Improving Single-Network Single-Channel Separation of Musical Audio with Convolutional Layers

Primary LanguagePython

Improving Single-Network Single-Channel Separation of Musical Audio with Convolutional Layers

This repository contains the code to reproduce the musical audio source separation presented in

Roma, G., Green, O. & Tremblay, P. A. Improving single-network single-channel separation of musical audio with convolutional layers 14th International Conference on Latent Variable Analysis and Signal Separation (2018)

The original evaluation used the DSD100 dataset via dsdtools. For the 2018 SiSEC campaign it was updated to use the musdb18 dataset.

Requirements

  • numpy
  • scipy
  • pytorch
  • resampy
  • musdb
  • mir_eval

How to use

The two proposed variants are in RGT1 and RGT2, corresponding to the SiSEC submissions. The first uses a soft mask and MSE loss, the second uses negative log likelihood loss with a 2D softmax output to predict a binary mask.

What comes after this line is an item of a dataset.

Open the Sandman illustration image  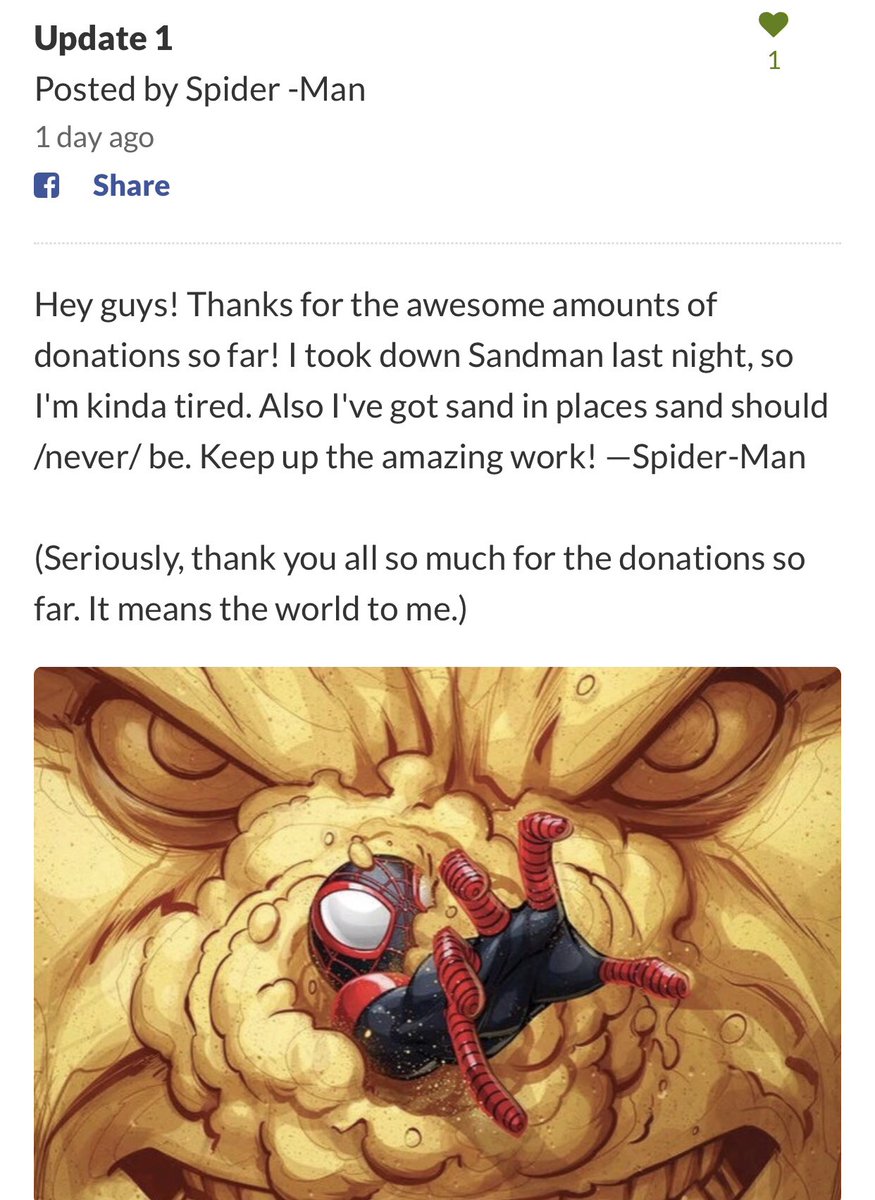pos(437,933)
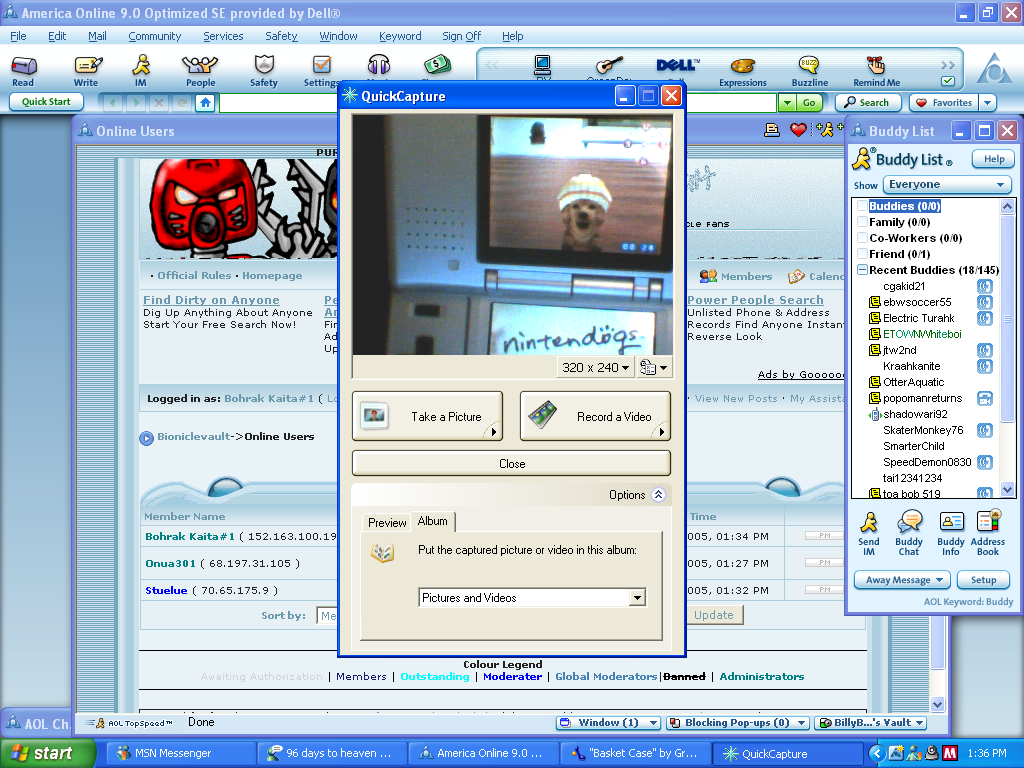
Task: Collapse the Options panel chevron
Action: click(658, 494)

In each directory, configure the dataset path and the analysis path (for temporary analysis files). Then run each script in order as needed:

  • python analyze.py
  • python train.py
  • python predict.py

Also create the folders for results as needed. Using a GPU is advised for the train.py script.

For evaluation, the script eval_track.py will evaluate one track, so it can be run in parallel using e.g. GNU parallel:

parallel -j4 python eval_track.py {} ::: {0..49}

The scripts predict_sisec.py and eval_musdb.py run the evaluation of the Test part of the dataset according to the SiSEC campaign procedure. Since the original approach is single-channel it is run for each channel separately.